---------- Data extracts

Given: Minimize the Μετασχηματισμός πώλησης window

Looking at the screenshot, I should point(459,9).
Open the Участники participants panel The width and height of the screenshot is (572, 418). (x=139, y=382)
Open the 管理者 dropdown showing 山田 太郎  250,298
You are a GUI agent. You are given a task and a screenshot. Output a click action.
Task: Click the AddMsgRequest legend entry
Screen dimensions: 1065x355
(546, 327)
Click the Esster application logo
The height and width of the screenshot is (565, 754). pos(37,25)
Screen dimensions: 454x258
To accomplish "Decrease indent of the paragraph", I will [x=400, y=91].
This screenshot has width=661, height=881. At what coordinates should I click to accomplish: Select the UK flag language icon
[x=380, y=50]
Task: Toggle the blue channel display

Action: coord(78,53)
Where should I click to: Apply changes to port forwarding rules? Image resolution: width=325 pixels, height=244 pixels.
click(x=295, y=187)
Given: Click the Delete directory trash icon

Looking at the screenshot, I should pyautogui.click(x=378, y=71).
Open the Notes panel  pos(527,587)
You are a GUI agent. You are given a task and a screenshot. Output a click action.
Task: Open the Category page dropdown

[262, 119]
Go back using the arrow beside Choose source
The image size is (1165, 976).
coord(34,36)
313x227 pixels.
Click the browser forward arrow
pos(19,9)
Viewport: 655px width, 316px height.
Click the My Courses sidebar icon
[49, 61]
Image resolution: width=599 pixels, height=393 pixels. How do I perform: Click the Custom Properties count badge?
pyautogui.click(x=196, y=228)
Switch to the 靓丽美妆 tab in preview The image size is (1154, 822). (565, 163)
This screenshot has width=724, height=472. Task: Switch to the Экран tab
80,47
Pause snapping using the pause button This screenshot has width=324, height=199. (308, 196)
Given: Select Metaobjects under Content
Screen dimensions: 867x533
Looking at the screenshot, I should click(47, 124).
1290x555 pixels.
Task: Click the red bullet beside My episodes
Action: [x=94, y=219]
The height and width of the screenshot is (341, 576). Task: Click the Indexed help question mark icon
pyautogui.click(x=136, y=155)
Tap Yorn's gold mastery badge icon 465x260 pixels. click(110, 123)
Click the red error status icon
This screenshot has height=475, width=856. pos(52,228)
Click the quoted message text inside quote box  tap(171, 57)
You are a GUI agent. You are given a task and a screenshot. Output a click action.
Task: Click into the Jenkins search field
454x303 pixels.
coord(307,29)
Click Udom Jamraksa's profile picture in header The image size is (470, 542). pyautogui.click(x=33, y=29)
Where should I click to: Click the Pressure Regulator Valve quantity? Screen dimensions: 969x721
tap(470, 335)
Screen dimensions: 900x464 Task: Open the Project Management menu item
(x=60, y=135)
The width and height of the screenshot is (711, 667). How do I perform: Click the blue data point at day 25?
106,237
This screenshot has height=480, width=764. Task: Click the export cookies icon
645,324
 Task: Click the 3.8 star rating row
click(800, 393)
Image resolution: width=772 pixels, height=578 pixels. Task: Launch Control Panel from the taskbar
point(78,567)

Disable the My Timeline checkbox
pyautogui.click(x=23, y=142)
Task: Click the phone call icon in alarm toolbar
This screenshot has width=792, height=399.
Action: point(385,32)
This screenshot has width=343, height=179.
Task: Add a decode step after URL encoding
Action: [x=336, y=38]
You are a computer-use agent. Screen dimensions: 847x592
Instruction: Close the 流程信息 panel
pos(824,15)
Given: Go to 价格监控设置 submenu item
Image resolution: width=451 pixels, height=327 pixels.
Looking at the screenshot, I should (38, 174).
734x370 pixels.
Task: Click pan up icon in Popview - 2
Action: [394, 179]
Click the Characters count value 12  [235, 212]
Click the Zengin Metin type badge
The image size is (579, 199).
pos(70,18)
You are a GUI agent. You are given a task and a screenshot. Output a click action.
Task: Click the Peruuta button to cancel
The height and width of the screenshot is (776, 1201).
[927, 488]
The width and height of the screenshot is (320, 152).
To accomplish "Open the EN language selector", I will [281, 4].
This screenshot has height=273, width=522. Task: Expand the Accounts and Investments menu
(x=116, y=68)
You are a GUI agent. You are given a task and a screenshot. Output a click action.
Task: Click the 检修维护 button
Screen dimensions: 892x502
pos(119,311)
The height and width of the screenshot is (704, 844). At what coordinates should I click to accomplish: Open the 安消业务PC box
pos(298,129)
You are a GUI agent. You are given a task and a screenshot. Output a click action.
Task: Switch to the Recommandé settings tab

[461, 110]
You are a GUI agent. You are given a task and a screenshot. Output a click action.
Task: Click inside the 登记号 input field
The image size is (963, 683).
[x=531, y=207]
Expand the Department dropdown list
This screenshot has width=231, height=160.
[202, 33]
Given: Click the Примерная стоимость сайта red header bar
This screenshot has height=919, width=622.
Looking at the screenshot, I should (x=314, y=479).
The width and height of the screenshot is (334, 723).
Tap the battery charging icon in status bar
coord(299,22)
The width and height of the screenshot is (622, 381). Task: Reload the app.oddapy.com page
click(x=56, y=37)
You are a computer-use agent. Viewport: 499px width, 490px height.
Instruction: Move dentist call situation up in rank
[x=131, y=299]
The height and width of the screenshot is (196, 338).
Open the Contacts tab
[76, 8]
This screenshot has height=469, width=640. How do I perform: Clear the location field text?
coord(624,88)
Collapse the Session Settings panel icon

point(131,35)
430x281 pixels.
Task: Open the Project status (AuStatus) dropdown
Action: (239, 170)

--------------------

Problem requirements:
For each line in the data that contains the string "computer", give a copy of that line.

Response to this task:
You are a computer-use agent. Screen dimensions: 847x592
You are a computer-use agent. Viewport: 499px width, 490px height.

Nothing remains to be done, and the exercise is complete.